Does this Transformers movie break the mould? “I think history is about to change,” says Cade Jaeger as if ushering in Bay’s revamped cast and brand new bad guys. Decepticons are on their way out. Man made and prehistoric Transformers are in. The Transformers franchise has always delighted in writing itself in to turning points of human history, from the Moon landing to Chernobyl. Here it’s the extinction of the dinosaurs. But for all the billboards of Optimus Prime riding a metallic T-Rex there’s precious little screen time for the mechanised dinosaurs. Somewhere here is a story about creation – while humans put their faith in technology, the creator of the Transformers wants to “wipe the slate clean” – but as the action builds, any semblance of a reasonable message is buried deep beneath the rubble.
“Bay’s Transformers aren’t dying out anytime soon – whether you like it or not”
Instead, stepping in with a vapid human storyline is Mark Wahlberg as Cade Yeager, an overprotective father who obsesses about the length of his daughter’s shorts. It’s as if he knows she’s starring in a Michael Bay movie. The director’s fascination with sun tanned legs is far from over. Bay sets the camera on the ground and pans up to give us a leering view. Reaching a new low for Bay movies, 19 year old Shane (Jack Reynor) pulls out the Romeo and Juliet law – excusing his relationship with the 17 year old minor on the basis of a pre-existing juvenile relationship.
Thank goodness Stanley Tucci is here to save us from the perpetual eye roll. Tucci, who can seemingly make any material work, runs away with the movie, stealing the final act with his unique blend of ‘awkward but nice’ as scientist Joshua Joyce. It feels like Bay gives up on Cade and family too, whose dull problems diminish the finale’s peril, placing Joyce centre stage instead.
But what of the car chases, showdowns and Transformer warfare? Catching us off guard with a few cool action sequences early on – including a slow motion car jump that swipes a bloke’s face with a mid air wheel – Bay returns to predictable ‘machine-into-robot’ metamorphosis and threatens to wear out slow motion for good. 165 minutes is a long time to feel 3D glasses pinching your head and, in usual Bay style, the action is long-winded stuff indeed, knocking all the fun out of the spectacle. Age Of Extinction is big, loud and takes forever. It’s everything we’ve come to expect from a Transformers movie.
“Tucci saves us from the perpetual eye roll”

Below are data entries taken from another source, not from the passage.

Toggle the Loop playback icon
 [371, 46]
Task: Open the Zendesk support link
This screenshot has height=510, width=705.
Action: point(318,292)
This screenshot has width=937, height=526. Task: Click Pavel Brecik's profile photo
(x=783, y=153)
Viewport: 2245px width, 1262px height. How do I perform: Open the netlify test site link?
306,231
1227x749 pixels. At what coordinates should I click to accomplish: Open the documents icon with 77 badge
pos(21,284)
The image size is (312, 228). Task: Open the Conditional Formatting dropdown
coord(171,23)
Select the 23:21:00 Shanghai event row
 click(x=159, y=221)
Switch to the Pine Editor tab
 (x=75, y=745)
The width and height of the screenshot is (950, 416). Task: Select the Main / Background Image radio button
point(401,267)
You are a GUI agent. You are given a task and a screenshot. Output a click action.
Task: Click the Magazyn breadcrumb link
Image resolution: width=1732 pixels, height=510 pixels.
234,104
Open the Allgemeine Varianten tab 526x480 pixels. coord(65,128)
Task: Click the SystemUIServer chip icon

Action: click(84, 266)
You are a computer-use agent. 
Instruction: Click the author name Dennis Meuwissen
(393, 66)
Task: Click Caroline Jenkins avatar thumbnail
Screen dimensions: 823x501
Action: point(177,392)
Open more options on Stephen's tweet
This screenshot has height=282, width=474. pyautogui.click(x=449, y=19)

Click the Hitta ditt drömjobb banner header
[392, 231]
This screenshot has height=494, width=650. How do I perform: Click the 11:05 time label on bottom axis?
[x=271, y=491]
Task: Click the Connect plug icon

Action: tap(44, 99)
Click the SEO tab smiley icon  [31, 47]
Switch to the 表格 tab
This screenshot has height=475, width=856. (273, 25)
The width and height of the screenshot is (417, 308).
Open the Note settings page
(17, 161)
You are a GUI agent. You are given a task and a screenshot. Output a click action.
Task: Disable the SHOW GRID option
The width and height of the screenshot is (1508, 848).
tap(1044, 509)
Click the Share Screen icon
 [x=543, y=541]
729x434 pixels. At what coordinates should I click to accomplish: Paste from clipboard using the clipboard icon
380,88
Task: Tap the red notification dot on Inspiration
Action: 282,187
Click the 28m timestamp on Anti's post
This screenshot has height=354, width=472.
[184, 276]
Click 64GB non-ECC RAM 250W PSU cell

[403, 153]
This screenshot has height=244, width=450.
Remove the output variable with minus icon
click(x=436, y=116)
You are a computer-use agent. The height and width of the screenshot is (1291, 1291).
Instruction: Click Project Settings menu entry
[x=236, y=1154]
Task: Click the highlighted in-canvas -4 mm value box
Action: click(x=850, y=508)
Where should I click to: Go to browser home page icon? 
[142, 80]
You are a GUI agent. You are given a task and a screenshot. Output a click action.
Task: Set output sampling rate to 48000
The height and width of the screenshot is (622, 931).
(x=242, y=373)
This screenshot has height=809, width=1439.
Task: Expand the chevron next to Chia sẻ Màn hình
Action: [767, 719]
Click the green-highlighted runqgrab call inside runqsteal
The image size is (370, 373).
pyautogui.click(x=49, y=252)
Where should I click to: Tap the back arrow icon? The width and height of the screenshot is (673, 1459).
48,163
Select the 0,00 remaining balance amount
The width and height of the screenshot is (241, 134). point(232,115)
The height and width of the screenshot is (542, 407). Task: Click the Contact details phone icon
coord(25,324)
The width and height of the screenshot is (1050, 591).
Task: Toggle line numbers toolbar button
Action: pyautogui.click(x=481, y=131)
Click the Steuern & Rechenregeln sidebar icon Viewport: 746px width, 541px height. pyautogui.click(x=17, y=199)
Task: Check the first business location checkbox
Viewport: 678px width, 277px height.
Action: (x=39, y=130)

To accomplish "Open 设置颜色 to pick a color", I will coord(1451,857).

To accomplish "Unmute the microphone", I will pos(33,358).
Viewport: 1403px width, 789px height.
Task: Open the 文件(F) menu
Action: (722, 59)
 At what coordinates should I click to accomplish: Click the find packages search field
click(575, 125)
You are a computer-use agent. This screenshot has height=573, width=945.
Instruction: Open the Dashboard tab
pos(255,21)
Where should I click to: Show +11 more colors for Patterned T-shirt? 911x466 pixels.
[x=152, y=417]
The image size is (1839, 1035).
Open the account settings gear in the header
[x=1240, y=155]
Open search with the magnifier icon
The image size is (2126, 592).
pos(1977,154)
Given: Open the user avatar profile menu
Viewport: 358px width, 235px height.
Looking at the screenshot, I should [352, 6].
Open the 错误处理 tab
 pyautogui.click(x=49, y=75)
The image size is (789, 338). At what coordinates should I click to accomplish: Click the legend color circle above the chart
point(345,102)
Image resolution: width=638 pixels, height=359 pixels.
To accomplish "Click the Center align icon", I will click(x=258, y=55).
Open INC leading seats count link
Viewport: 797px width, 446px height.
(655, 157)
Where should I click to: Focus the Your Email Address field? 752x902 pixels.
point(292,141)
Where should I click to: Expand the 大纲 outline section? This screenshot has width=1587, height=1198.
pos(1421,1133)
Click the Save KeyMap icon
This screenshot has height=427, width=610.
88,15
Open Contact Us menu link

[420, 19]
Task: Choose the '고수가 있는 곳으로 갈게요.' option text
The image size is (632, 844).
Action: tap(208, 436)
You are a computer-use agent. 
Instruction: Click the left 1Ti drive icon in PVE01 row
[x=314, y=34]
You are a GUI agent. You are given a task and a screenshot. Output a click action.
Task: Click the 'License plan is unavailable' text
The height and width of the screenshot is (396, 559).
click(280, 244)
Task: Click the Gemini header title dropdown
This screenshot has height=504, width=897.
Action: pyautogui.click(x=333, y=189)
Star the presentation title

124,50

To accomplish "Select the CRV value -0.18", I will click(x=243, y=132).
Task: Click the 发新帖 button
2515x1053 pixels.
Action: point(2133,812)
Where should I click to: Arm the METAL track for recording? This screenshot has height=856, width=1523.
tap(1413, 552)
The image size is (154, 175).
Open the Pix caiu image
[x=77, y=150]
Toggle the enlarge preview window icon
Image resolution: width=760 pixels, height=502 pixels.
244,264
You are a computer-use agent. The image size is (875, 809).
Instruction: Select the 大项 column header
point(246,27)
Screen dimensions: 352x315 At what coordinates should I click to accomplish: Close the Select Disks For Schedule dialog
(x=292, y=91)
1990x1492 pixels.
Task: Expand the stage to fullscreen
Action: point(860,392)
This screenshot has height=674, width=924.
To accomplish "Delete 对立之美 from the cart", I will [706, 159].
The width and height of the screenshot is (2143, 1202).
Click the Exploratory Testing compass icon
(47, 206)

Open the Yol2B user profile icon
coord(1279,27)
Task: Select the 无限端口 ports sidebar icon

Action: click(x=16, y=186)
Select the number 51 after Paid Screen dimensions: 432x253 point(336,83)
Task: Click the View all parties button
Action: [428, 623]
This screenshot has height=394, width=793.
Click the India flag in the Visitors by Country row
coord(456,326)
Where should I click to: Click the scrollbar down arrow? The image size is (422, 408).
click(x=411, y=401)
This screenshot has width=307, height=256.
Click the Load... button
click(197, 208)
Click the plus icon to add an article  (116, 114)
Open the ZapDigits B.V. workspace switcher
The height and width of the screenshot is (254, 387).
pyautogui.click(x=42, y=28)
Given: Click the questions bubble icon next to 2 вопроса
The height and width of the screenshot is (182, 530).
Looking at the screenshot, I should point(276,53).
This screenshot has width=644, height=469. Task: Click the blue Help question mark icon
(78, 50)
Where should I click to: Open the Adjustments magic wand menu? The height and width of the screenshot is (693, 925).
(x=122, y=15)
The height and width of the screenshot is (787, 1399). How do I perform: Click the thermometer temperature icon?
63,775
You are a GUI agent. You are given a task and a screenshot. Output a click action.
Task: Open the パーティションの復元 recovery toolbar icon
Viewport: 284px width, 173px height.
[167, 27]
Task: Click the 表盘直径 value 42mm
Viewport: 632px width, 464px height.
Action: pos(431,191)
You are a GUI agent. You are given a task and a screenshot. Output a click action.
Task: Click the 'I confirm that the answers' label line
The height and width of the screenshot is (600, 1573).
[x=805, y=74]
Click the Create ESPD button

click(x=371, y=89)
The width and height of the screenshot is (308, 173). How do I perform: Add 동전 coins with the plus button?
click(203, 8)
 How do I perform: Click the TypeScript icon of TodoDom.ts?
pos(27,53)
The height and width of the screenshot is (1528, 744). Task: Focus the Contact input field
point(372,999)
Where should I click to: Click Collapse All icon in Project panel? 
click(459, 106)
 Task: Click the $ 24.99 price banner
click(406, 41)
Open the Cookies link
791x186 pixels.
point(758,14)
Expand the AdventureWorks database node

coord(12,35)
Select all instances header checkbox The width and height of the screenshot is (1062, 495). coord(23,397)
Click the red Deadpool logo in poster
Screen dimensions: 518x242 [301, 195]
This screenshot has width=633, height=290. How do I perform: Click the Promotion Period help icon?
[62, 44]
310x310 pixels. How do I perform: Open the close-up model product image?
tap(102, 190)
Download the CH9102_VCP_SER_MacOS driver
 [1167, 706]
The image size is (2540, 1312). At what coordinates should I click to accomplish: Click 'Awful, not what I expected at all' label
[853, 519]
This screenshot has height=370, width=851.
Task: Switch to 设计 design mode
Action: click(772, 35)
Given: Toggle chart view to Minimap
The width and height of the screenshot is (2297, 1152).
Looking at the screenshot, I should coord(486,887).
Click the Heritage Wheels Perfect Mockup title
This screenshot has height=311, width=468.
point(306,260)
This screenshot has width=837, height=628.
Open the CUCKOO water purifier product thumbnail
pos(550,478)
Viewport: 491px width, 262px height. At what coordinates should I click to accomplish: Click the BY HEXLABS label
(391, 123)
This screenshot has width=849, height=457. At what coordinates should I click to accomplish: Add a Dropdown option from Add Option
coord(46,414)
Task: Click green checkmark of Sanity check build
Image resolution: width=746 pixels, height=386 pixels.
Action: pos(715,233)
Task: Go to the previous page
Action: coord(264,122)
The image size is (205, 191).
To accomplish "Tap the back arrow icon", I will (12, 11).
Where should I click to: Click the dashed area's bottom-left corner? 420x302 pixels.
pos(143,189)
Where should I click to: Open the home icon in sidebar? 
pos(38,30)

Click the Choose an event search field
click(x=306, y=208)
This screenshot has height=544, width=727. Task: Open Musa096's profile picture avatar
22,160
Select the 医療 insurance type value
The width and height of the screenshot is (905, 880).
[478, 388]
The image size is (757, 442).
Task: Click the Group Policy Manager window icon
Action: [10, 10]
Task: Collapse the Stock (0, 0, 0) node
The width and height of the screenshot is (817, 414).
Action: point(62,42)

“One day I’m going to build something that matters,” says Cade. In the case of Bay, he’s going to China to build it. Setting his sights on the fastest growing market for cinema, Bay uproots the final act of his latest instalment and transplants it in cinema’s new land of dreams. It’s a decision that works, visually at least, in marking Age Of Extinction out from the plethora of city destruction movies we see every year.
And so, in it’s pioneering efforts to embrace the future of film, the Transformers franchise might matter after all. Maybe cinema even needs Michael Bay’s particular brand of gigantic action in order to survive. Age Of Extinction is a throwaway blockbuster at best, but with another sequel already on the way, it’s clear Bay’s Transformers aren’t dying out anytime soon – whether you like it or not.